*DATA EXTRACT*.

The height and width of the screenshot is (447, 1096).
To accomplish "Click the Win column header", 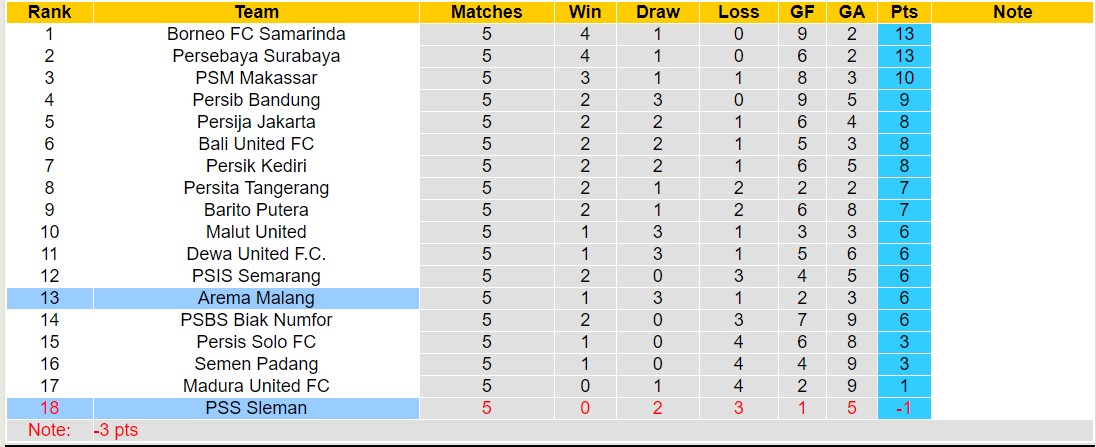I will tap(584, 12).
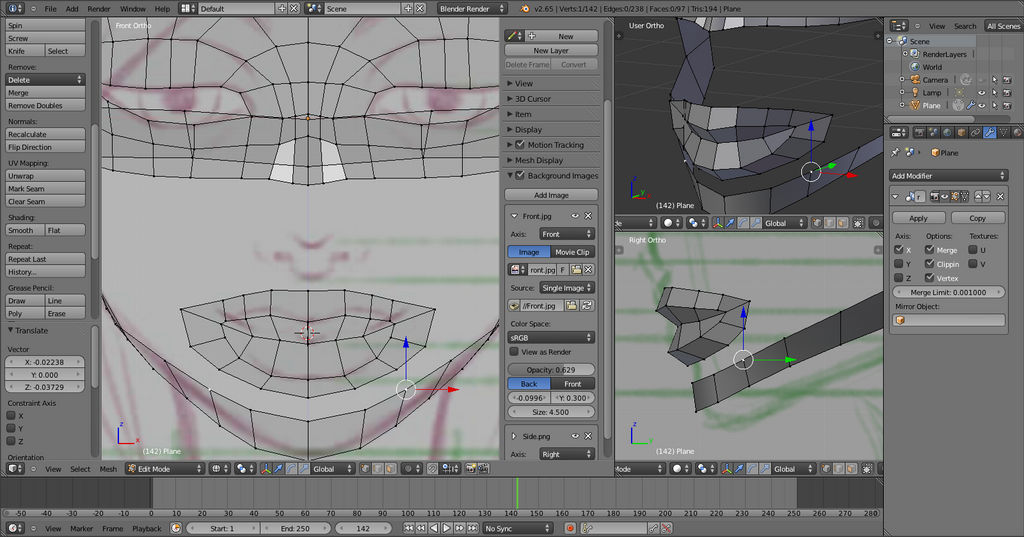Enable the Y axis mirror checkbox
The image size is (1024, 537).
(899, 264)
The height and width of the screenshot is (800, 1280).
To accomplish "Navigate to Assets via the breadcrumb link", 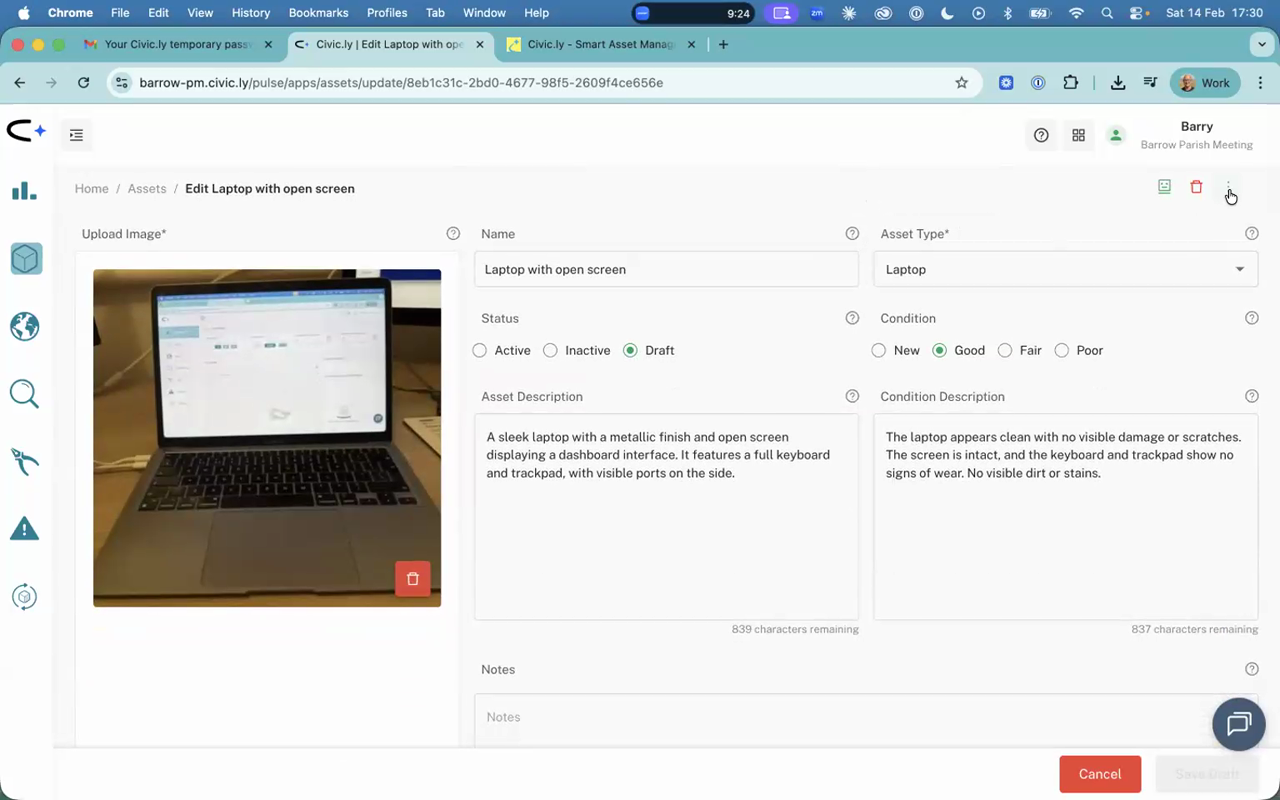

*EXERCISE DESCRIPTION*.
Check each line of the records for "height" and copy the ones that contain it.

*ANSWER AREA*.
The height and width of the screenshot is (447, 1096).
The height and width of the screenshot is (800, 1280).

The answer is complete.